Task requirements ▸
Look through the listing for the string "checkbox" and copy out every line that holds it.

Supplied records ▸
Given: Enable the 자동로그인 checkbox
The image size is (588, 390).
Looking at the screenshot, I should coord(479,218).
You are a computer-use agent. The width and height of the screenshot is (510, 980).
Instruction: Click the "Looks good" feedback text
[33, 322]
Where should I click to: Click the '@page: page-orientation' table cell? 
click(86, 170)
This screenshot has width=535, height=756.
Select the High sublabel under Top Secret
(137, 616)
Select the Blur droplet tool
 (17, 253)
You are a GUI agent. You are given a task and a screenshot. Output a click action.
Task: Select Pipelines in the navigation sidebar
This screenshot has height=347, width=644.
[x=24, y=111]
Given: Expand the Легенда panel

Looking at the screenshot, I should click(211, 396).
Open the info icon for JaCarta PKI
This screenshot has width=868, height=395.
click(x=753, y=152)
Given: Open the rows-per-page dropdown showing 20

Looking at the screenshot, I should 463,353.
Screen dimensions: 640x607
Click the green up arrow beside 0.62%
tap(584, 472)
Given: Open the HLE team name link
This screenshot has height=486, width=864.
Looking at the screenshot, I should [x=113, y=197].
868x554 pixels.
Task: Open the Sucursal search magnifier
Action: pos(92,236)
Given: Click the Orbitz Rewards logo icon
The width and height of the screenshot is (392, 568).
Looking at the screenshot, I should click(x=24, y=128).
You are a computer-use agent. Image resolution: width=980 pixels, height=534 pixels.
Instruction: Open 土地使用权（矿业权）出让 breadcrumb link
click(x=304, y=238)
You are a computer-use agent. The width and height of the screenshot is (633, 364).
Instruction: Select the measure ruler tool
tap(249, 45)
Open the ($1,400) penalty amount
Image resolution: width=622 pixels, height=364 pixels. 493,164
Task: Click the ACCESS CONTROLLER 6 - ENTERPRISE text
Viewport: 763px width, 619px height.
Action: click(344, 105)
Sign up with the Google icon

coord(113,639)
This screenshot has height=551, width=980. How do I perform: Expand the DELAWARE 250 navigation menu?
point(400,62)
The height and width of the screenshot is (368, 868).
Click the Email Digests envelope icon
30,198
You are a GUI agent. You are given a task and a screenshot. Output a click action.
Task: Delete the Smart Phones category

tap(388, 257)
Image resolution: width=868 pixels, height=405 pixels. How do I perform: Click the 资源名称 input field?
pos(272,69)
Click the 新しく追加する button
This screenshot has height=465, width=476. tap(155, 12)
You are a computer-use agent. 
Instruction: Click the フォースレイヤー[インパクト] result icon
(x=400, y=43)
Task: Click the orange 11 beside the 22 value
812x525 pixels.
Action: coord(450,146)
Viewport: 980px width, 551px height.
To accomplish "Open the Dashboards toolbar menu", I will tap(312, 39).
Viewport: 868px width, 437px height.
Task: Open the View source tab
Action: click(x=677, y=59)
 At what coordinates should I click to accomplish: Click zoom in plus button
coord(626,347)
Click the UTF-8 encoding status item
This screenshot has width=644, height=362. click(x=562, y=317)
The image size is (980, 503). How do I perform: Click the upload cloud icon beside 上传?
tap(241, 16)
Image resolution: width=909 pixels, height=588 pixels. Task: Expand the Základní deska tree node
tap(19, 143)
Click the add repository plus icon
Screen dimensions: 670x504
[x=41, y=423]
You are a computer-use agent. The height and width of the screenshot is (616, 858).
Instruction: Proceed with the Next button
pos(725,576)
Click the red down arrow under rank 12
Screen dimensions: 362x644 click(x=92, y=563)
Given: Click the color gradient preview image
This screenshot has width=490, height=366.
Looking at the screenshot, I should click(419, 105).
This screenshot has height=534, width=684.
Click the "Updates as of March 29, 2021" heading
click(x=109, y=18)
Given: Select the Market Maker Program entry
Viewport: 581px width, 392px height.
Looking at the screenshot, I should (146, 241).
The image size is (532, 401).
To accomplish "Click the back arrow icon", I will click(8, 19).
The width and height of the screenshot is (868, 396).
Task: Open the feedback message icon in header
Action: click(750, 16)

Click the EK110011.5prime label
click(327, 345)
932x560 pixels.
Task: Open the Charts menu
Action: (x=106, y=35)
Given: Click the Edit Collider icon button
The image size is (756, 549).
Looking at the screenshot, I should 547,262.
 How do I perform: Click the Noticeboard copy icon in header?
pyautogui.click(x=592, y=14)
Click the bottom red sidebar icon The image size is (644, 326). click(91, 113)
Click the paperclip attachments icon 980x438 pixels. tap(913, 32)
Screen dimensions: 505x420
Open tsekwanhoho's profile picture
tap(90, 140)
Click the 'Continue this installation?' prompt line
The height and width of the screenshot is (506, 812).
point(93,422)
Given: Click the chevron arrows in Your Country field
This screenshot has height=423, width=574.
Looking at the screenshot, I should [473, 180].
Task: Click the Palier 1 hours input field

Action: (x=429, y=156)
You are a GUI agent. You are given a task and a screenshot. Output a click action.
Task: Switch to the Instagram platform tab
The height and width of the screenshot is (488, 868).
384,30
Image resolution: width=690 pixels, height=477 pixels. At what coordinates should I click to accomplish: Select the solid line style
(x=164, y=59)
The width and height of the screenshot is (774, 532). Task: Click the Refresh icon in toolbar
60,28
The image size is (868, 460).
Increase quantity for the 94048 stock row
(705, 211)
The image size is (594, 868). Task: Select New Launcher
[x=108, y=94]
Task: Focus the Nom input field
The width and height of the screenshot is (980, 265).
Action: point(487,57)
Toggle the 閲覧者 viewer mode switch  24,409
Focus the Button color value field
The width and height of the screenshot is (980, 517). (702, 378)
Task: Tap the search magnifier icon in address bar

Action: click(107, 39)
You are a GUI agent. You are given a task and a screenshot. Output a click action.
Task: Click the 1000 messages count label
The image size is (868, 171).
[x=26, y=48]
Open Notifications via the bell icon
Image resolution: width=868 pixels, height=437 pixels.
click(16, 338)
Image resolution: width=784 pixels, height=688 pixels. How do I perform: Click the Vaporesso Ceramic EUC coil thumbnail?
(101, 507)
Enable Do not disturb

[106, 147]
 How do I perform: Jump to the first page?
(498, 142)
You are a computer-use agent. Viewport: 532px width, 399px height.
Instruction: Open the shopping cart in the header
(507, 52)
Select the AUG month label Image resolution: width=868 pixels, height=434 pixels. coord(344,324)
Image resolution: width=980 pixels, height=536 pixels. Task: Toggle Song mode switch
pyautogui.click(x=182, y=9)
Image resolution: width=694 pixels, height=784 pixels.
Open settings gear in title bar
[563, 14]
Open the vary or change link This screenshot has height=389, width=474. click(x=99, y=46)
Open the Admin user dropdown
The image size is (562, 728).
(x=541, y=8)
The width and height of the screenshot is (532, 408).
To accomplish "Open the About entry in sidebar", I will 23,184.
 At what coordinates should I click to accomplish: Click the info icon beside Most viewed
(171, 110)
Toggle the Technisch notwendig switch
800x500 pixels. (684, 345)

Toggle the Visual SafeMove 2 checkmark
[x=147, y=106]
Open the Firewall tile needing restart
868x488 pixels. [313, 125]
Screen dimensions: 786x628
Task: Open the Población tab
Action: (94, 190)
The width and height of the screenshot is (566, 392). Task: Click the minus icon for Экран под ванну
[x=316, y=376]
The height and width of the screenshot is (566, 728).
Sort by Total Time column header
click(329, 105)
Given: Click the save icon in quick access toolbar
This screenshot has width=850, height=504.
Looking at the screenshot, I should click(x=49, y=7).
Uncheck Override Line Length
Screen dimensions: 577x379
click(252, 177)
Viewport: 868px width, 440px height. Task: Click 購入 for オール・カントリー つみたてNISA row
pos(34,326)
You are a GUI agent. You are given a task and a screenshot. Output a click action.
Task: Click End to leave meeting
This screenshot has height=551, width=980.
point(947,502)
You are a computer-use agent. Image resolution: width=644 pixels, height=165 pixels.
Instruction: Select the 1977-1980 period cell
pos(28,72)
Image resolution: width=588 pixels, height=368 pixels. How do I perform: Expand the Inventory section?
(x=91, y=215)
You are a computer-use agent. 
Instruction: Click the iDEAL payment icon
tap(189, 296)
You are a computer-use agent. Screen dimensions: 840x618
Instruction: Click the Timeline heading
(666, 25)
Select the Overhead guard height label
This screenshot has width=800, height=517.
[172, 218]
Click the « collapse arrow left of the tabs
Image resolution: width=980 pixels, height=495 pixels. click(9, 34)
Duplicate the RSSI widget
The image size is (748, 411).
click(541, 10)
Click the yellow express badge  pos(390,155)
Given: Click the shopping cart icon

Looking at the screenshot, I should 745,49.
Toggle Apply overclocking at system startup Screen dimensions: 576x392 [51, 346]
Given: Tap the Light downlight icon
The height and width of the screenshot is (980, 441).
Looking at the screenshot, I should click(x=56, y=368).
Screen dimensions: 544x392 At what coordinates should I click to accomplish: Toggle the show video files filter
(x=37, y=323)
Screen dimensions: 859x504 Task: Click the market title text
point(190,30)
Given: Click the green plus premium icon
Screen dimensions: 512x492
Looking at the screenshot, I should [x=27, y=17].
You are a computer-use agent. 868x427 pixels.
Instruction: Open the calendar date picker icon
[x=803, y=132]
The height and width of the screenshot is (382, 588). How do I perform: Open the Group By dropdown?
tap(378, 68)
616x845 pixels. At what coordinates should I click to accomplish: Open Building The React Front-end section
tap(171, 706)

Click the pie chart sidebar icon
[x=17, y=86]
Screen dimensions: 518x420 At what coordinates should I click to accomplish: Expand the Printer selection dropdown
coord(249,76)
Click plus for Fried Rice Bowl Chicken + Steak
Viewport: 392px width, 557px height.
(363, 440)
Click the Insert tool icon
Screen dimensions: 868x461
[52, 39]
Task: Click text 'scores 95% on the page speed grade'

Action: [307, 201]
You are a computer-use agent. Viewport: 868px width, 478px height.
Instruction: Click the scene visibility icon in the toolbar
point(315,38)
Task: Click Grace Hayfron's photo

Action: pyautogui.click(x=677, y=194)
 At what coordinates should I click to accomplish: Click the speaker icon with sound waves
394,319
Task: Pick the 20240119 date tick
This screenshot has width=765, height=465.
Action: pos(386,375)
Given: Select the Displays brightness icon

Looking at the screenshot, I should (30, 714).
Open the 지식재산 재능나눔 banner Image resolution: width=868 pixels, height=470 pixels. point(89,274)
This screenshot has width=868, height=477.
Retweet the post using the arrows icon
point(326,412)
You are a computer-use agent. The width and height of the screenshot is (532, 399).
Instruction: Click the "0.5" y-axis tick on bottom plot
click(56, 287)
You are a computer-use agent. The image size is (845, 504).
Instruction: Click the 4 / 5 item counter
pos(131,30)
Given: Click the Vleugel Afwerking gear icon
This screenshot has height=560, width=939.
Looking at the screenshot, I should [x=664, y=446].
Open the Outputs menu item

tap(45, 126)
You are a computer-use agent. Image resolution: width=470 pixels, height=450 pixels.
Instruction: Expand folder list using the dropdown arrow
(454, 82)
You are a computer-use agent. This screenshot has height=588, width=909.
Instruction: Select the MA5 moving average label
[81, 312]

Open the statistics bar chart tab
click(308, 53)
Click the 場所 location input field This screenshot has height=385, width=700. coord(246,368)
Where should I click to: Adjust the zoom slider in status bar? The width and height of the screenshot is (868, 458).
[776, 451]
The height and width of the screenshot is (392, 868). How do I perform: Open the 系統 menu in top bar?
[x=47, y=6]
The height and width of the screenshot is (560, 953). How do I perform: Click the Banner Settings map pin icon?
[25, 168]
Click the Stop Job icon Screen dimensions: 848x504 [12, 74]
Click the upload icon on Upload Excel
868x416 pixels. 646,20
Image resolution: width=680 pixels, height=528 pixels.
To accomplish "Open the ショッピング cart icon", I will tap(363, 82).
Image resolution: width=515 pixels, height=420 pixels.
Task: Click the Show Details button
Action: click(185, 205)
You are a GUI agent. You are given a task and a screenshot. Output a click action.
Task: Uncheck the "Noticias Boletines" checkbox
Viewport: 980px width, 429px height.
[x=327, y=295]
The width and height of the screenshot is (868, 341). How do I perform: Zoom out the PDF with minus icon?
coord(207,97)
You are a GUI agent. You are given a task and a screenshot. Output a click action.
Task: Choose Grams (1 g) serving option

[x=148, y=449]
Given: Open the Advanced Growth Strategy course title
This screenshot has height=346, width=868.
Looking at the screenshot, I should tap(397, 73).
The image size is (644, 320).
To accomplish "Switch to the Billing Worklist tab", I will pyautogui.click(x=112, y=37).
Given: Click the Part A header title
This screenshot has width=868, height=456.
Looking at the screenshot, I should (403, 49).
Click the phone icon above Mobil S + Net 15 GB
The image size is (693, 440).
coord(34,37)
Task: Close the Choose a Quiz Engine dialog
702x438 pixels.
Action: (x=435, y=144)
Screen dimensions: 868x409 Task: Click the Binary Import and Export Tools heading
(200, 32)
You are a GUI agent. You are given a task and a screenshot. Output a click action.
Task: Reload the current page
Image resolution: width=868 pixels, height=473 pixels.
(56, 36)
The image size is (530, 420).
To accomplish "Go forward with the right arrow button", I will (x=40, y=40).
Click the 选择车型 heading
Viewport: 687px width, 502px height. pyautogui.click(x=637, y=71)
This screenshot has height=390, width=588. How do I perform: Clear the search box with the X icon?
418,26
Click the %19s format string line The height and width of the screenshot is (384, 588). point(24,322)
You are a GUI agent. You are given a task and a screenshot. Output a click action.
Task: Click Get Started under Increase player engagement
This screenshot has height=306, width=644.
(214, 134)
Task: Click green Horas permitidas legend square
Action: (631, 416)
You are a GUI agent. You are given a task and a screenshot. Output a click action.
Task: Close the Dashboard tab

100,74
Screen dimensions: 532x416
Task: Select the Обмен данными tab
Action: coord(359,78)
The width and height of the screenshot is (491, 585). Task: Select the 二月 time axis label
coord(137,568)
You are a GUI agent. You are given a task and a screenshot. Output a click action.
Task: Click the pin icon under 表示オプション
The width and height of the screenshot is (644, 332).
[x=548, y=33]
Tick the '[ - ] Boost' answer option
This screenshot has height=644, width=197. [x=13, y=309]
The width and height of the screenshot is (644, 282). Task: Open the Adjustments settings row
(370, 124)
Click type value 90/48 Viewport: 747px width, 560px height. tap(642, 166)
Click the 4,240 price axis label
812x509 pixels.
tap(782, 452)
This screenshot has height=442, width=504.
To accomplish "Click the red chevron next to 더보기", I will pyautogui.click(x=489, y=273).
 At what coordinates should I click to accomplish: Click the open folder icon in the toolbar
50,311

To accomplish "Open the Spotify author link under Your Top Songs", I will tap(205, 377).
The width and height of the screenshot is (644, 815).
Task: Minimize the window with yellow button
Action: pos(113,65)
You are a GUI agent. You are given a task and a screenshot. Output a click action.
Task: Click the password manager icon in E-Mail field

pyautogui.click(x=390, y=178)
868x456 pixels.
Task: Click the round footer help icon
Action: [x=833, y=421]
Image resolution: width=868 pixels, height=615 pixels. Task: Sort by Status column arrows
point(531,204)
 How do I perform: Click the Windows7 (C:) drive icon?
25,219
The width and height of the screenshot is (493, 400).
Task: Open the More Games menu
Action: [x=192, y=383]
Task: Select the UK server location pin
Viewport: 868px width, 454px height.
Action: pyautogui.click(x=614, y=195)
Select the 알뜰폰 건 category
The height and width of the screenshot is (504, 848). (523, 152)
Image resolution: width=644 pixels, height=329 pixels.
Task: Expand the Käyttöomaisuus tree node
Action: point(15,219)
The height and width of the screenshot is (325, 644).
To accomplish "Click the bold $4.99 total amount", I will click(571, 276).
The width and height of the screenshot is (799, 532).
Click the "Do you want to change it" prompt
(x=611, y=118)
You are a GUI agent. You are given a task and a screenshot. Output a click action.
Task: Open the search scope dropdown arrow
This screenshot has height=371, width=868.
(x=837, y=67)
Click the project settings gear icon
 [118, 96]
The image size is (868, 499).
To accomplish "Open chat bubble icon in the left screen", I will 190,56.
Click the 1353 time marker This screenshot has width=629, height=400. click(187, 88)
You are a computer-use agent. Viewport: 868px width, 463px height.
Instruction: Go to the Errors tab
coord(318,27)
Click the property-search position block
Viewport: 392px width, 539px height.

Task solution ▸
Given: Enable the 자동로그인 checkbox
Task: Uncheck the "Noticias Boletines" checkbox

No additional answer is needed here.